だから中日監督時代は初期のころ、かつての恩師のようにベンチ裏で容赦(ようしゃ)なく鉄拳を振るいながら、チームに規律を求めた。当時を知る関係者からは「星野さんから『監督室に来い』と呼び出された選手は、顔の形が変わっていた」なんていう逸話もよく聞く。
だが、実際に鉄拳を食らった経験を持つ元中日選手はこう言う。「星野さんは厳しい“お灸”を据えた選手には、必ず翌日いの一番に声をかける。『お前、頑張れ! 今日は期待しとるからな』とポンと肩を叩かれるとすごくうれしくなって『やってやる』という気持ちになれた」
とはいえ、そんな星野監督も昔に比べれば丸くなったのは事実だ。2002年から2年間指揮を執った阪神時代を経て2007年1月、翌年夏に開催を控えた北京五輪の野球日本代表監督に就任。「金メダルしかいらない!」と強気な発言をしたにも関わらず本戦で4位惨敗に終わって世間から糾弾(きゅうだん)されたことも「口よりもまず先に手が出る」とまで恐れられた鉄拳操作術を封印させるきっかけになったのかもしれない。

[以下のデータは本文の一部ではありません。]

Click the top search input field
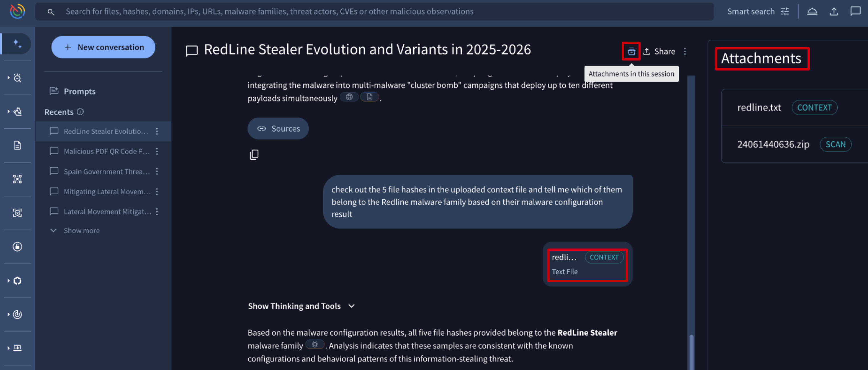Viewport: 868px width, 370px height. pyautogui.click(x=371, y=12)
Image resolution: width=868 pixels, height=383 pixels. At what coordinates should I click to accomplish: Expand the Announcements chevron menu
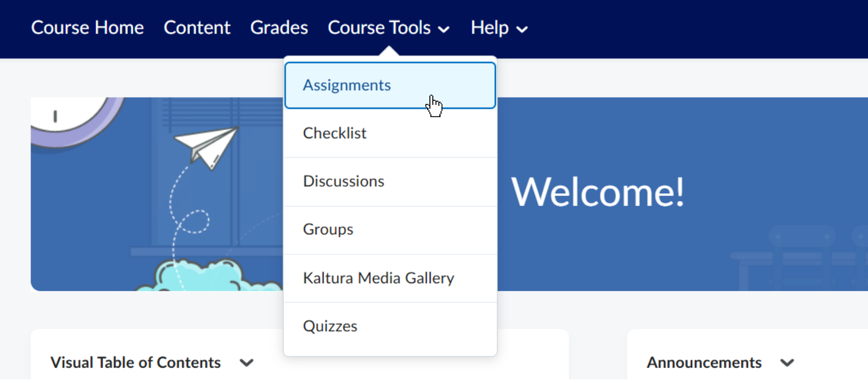787,363
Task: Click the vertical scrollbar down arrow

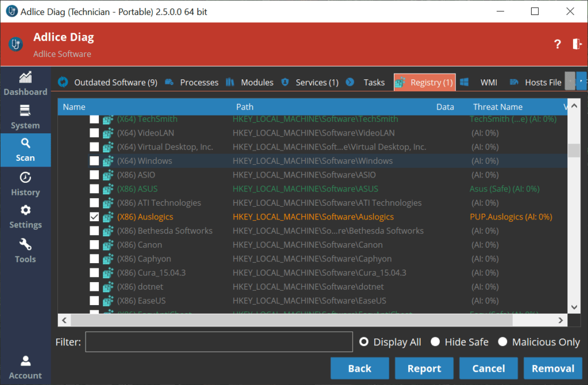Action: [x=574, y=307]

星野監督に近い関係者は、こう言う。「この北京五輪のとき、代表チームで星野さんが昔から知っていた中堅クラスの某選手を裏でガツンとやったことがあった。そうしたら、一部の若手選手が一気にドン引き。阪神監督から現場復帰まで4年間のブランクがあった星野さんは、ここで『今の若い人たちは、こういうものなのか』と知った。星野さんが楽天で成功をおさめたのは、北京での失敗が大きく生かされている」
闘将と呼ばれることは昔と同じであっても今の星野監督から鉄拳制裁という言葉は、もう完全に聞こえてこなくなった。しかし闘将は2013年の春季キャンプ中、チームの担当記者たちを前に体罰問題が論争を呼ぶようになった昨今の世について「これはオレの考えだが」と前置きしながら次のような持論を述べている。

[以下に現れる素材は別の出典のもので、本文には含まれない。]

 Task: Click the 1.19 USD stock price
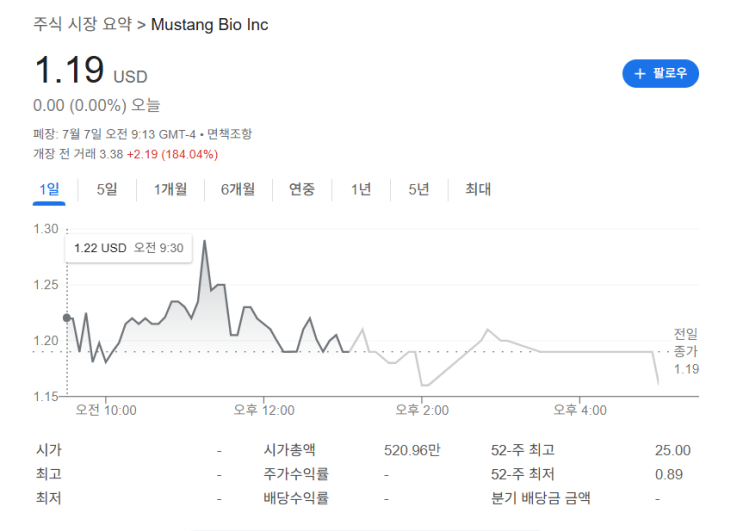tap(70, 72)
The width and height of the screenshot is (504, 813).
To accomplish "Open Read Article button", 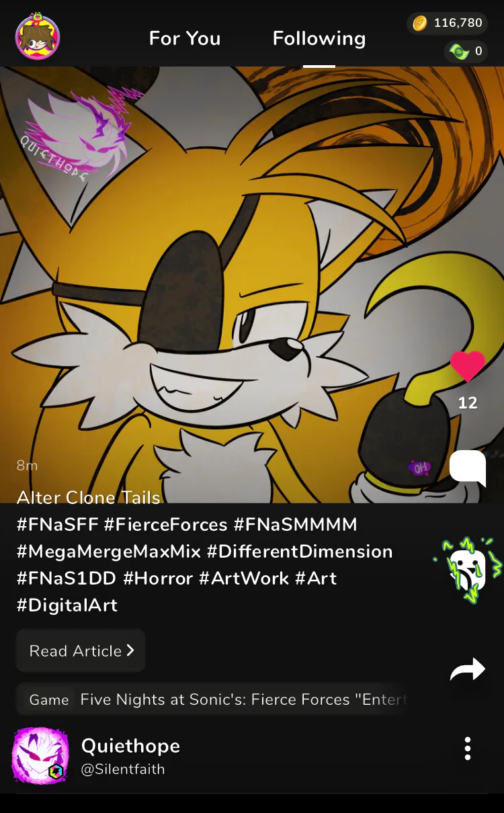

「教え子の選手が自殺を選ぶほどの体罰をしたら、その指導者は失格。それは、もう絶対にダメですよ。ただね……。いろいろ世間は『体罰だ!』と言うけど、選手なんかは指導者から言われるうちが花。このままだと、何があっても『関係ありません』の一言で済ませようとする事なかれ主義の指導者がどんどん増えていってしまう。そこは心配だね」
もちろん賛否両論あるだろう。それでもこれまで多くの名選手を育成し、球界に大きな功績を残した闘将の言葉にはやはり重みと説得力がある。